Gripping my wrist with an iron-hard hold before I can react. “You just lost your vote,” he growls, yanking me forward.
I struggle against him.
“Not now.” He pulls me in close, his voice low and dangerous. “You’re coming with me, whether or not you like it.”
A cartel gunman pops out from behind a crate, rifle raised—The Ranger spins, shoving me behind him. One shot. The man crumples.
My stomach knots, but I don’t have time to process it before the Ranger grabs me again. “Move. Now.”
I should fight. I should tell him to go to hell. Survival wins out, and I follow his lead, my boots pounding against the concrete as he maneuvers us toward the loading dock. More cartel thugs shout in Spanish, trying to regroup, but the ranger team is cutting them down with precision strikes.

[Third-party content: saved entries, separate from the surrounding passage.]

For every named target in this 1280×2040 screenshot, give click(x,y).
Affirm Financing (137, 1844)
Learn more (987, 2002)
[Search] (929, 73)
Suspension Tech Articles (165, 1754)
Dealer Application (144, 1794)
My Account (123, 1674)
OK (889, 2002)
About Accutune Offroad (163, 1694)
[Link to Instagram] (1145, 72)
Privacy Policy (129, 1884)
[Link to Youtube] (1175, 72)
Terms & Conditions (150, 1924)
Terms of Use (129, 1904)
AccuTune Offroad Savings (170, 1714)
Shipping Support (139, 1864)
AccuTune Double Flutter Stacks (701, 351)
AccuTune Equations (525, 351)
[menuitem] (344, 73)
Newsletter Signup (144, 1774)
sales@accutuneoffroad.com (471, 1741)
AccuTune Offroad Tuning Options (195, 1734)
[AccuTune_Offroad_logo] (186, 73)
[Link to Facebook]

I steal a glance at the carnage as we run—bodies on the ground, blood pooling beneath crates.
Jesus.
We reach the side door, and the Ranger slams it open, dragging me into the humid night air. The heat is suffocating, thick and heavy after the gunfire-filled warehouse. A black SUV sits idling at the curb. The Ranger doesn’t slow down, he wrenches the door open, spins, and before I can react… he lifts me off my damn feet and shoves me inside.
I curse, scrambling upright as he slams the door behind and heads around the front of the SUV to the driver’s side.
I twist toward him, furious. “For the second time, how the hell do you know anything about me?”
The Ranger flips a file onto my lap as he drives. “That’s everything we have on you. And trust me, it’s not light reading.”
I glance at the worn manila folder, then at him. “Does this flatter me or worry you?”
“Cassidy Elaine Marlow,” he says, eyes fixed on the road. “Grew up in Houston, moved to Dallas after your father died.Your mother married Joseph Hollister a couple of years later. You and your sister weren’t thrilled about it.”
“You don’t know that.”
He shoots me a look. “Neither of you took his name.”
My fingers tighten around the folder. “And?”
“You work for a top-tier insurance company specializing in executives in the oil industry, including K&R. Handle numbers, risk assessments, financial tracking. You’re not in the field, but you’re the reason people get home. You find patterns others miss. You’re damn good at it.” His grip flexes on the wheel. “But you’re not trained for what’s coming, and you don’t belong in the middle of this.”
I flip open the file—financial records, company reports, even an old internship contract. My breath catches at the last page. My father’s death certificate.
The Ranger’s voice drops lower. “We know you suspect Hollister had a hand in his death. We know you’ve been looking into him for years. This is bigger than you think.”
I keep my focus on the pages, willing my pulse to stay steady. “So what? You’re here to warn me off?”
His exhale is slow, measured. “I’m here to tell you that if you go after this alone, you won’t get another chance. The cartel isn’t just after money. This is personal. And whether or not you like it, that makes you my problem.”
I snap the file shut, turning toward him. “I don’t need a babysitter.”
“Good,” he murmurs, gaze locked on the road. “Because I’m not here to hold your hand. I’m here to make sure you don’t get yourself killed.”
“What the hell is your problem with me? And what the hell is your name?”
“Zane Rushton. People mostly call me Rush.”
“So what now?”
The Ranger grips the wheel, muscles tight as steel cables. He doesn’t answer. He doesn’t have to. Because the moment he looks at me again, his eyes burn.
And I know—I just made a very big mistake.